Aim of the task: Leave the images out, and otherwise write out each entry exactly.

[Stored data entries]
··········
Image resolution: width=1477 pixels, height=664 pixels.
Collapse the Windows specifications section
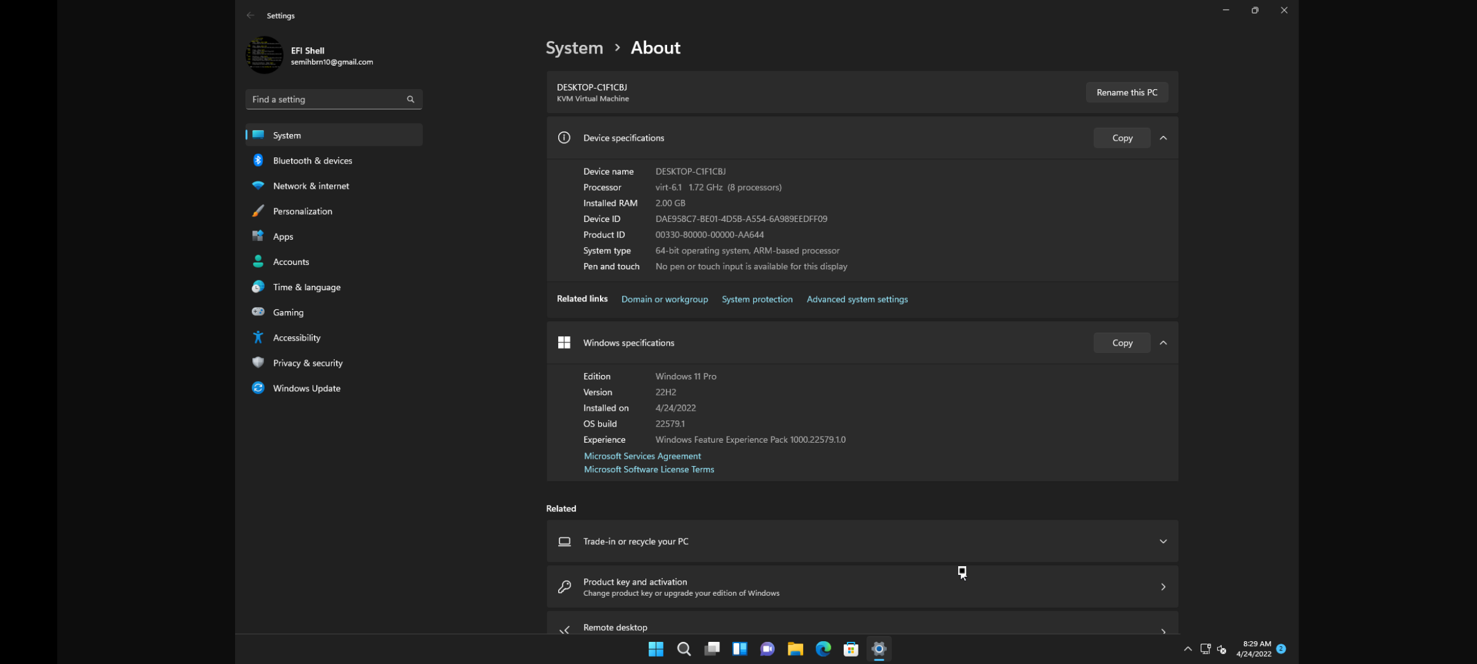pos(1163,342)
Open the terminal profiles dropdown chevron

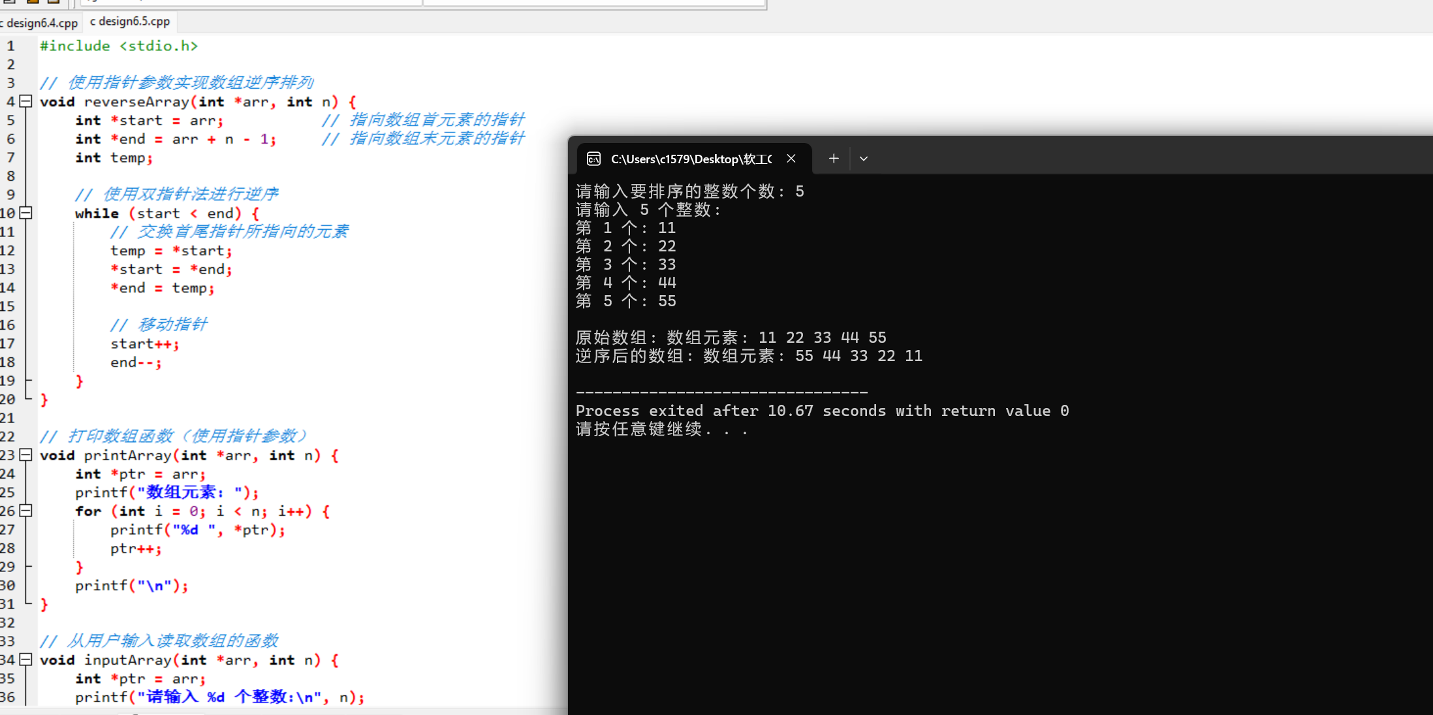click(x=864, y=159)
··········
Solution:
Image resolution: width=1477 pixels, height=664 pixels.
Collapse the Windows specifications section
pos(1163,342)
Open the terminal profiles dropdown chevron

click(x=864, y=159)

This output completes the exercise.